Task requirements: Repeat the data below word for word.
#### Record set ####
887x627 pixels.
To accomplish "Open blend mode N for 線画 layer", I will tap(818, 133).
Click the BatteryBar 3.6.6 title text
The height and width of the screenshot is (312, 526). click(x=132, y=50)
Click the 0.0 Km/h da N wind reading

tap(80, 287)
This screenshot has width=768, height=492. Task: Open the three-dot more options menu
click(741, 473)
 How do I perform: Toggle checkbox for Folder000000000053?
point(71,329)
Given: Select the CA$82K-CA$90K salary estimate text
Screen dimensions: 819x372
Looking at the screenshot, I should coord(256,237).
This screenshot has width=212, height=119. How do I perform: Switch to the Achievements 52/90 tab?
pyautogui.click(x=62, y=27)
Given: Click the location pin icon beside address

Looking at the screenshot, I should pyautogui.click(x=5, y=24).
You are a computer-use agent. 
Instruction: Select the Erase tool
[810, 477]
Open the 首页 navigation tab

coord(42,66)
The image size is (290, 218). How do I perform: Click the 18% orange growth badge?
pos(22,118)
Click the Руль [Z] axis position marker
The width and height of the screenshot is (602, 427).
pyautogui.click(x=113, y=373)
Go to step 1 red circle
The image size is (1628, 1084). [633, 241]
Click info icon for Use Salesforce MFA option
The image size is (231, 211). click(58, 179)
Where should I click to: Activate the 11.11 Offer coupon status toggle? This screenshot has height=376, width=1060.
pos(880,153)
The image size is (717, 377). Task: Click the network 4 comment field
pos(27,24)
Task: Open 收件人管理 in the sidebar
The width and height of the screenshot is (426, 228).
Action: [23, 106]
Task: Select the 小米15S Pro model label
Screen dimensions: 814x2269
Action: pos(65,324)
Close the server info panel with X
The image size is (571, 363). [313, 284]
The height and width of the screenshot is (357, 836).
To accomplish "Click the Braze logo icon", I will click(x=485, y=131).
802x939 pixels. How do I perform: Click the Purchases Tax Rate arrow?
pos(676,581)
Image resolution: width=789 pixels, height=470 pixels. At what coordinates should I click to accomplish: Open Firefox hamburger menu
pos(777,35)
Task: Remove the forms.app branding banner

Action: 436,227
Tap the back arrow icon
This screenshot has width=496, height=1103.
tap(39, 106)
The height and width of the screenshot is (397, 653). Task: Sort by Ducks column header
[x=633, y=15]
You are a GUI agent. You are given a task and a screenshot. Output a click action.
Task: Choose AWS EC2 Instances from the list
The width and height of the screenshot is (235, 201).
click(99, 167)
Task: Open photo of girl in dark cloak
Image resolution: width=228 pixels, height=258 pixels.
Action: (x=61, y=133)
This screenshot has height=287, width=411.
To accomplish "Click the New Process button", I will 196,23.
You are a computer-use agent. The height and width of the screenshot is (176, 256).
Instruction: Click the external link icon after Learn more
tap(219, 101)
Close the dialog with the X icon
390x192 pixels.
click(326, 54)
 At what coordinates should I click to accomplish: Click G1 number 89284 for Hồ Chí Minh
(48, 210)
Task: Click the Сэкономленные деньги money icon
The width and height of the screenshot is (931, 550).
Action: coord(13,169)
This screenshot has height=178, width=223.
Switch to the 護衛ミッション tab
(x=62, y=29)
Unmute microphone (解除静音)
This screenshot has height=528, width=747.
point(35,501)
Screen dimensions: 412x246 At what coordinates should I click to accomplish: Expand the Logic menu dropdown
####
Result of this task:
887x627 pixels.
To accomplish "Open blend mode N for 線画 layer", I will tap(818, 133).
Click the BatteryBar 3.6.6 title text
The height and width of the screenshot is (312, 526). click(x=132, y=50)
Click the 0.0 Km/h da N wind reading

tap(80, 287)
This screenshot has width=768, height=492. Task: Open the three-dot more options menu
click(741, 473)
 How do I perform: Toggle checkbox for Folder000000000053?
point(71,329)
Given: Select the CA$82K-CA$90K salary estimate text
Screen dimensions: 819x372
Looking at the screenshot, I should coord(256,237).
This screenshot has width=212, height=119. How do I perform: Switch to the Achievements 52/90 tab?
pyautogui.click(x=62, y=27)
Given: Click the location pin icon beside address

Looking at the screenshot, I should pyautogui.click(x=5, y=24).
You are a computer-use agent. 
Instruction: Select the Erase tool
[810, 477]
Open the 首页 navigation tab

coord(42,66)
The image size is (290, 218). How do I perform: Click the 18% orange growth badge?
pos(22,118)
Click the Руль [Z] axis position marker
The width and height of the screenshot is (602, 427).
pyautogui.click(x=113, y=373)
Go to step 1 red circle
The image size is (1628, 1084). [633, 241]
Click info icon for Use Salesforce MFA option
The image size is (231, 211). click(58, 179)
Where should I click to: Activate the 11.11 Offer coupon status toggle? This screenshot has height=376, width=1060.
pos(880,153)
The image size is (717, 377). Task: Click the network 4 comment field
pos(27,24)
Task: Open 收件人管理 in the sidebar
The width and height of the screenshot is (426, 228).
Action: [23, 106]
Task: Select the 小米15S Pro model label
Screen dimensions: 814x2269
Action: pos(65,324)
Close the server info panel with X
The image size is (571, 363). [313, 284]
The height and width of the screenshot is (357, 836).
To accomplish "Click the Braze logo icon", I will click(x=485, y=131).
802x939 pixels. How do I perform: Click the Purchases Tax Rate arrow?
pos(676,581)
Image resolution: width=789 pixels, height=470 pixels. At what coordinates should I click to accomplish: Open Firefox hamburger menu
pos(777,35)
Task: Remove the forms.app branding banner

Action: 436,227
Tap the back arrow icon
This screenshot has width=496, height=1103.
tap(39, 106)
The height and width of the screenshot is (397, 653). Task: Sort by Ducks column header
[x=633, y=15]
You are a GUI agent. You are given a task and a screenshot. Output a click action.
Task: Choose AWS EC2 Instances from the list
The width and height of the screenshot is (235, 201).
click(99, 167)
Task: Open photo of girl in dark cloak
Image resolution: width=228 pixels, height=258 pixels.
Action: (x=61, y=133)
This screenshot has height=287, width=411.
To accomplish "Click the New Process button", I will 196,23.
You are a computer-use agent. The height and width of the screenshot is (176, 256).
Instruction: Click the external link icon after Learn more
tap(219, 101)
Close the dialog with the X icon
390x192 pixels.
click(326, 54)
 At what coordinates should I click to accomplish: Click G1 number 89284 for Hồ Chí Minh
(48, 210)
Task: Click the Сэкономленные деньги money icon
The width and height of the screenshot is (931, 550).
Action: coord(13,169)
This screenshot has height=178, width=223.
Switch to the 護衛ミッション tab
(x=62, y=29)
Unmute microphone (解除静音)
This screenshot has height=528, width=747.
point(35,501)
Screen dimensions: 412x246 At what coordinates should I click to accomplish: Expand the Logic menu dropdown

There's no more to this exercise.